Orphelinat, DDASS… lui ont donné très tôt l’envie de se mettre en lumière
Smaïn pratique l’autodérision sans modération. A l’instar de tous ceux auxquels le destin a infligé une blessure indélébile. Celle qu’il traîne, comme une mauvaise ombre, remonte à sa naissance. Une naissance enveloppée d’une nuit épaisse. Le 3 janvier 1958, à Constantine, une inconnue le met au monde, puis se volatilise, le condamnant ainsi à aborder la vie sans racines, sans repères, sans identité.
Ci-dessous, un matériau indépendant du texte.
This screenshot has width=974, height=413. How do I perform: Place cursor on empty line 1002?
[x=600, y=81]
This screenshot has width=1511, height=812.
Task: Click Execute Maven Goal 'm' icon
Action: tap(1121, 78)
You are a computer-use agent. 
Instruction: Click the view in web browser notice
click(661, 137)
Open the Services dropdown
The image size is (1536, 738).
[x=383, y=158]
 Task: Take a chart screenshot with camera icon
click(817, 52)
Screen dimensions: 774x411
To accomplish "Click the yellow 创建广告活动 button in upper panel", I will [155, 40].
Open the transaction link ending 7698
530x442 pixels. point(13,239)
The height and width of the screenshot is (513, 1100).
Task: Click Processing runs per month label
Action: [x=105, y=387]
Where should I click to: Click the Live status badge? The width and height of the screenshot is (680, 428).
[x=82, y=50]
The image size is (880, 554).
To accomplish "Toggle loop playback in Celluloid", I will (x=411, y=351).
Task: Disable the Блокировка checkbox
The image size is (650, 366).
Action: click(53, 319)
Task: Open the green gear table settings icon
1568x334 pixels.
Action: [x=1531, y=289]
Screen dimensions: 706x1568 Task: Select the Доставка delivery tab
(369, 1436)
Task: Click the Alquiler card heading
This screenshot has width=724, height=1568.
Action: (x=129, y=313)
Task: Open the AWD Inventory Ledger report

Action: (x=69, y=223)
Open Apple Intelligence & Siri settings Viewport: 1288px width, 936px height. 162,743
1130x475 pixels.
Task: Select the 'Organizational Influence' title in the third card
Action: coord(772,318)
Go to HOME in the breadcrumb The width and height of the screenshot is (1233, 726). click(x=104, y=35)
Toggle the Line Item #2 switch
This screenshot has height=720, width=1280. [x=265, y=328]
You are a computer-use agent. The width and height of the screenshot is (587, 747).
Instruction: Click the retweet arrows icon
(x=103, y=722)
Les Sœurs-filles de la charité le recueillent, lui attribuent un nom «d’emprunt», forgé de deux prénoms Smaïn et Fairouz, prennent soin de lui, avant de le confier à une juive constantinoise. L’Algérie secouait ses fers, la mère adoptive de Smaïn craignait pour ses jours. Elle mit les voiles vers la France, avec l’enfant dans ses bagages. Aussitôt arrivée, elle l’abandonna à la DDASS. Il avait à peine deux ans, mais il a déjà été secoué par les vents contraires.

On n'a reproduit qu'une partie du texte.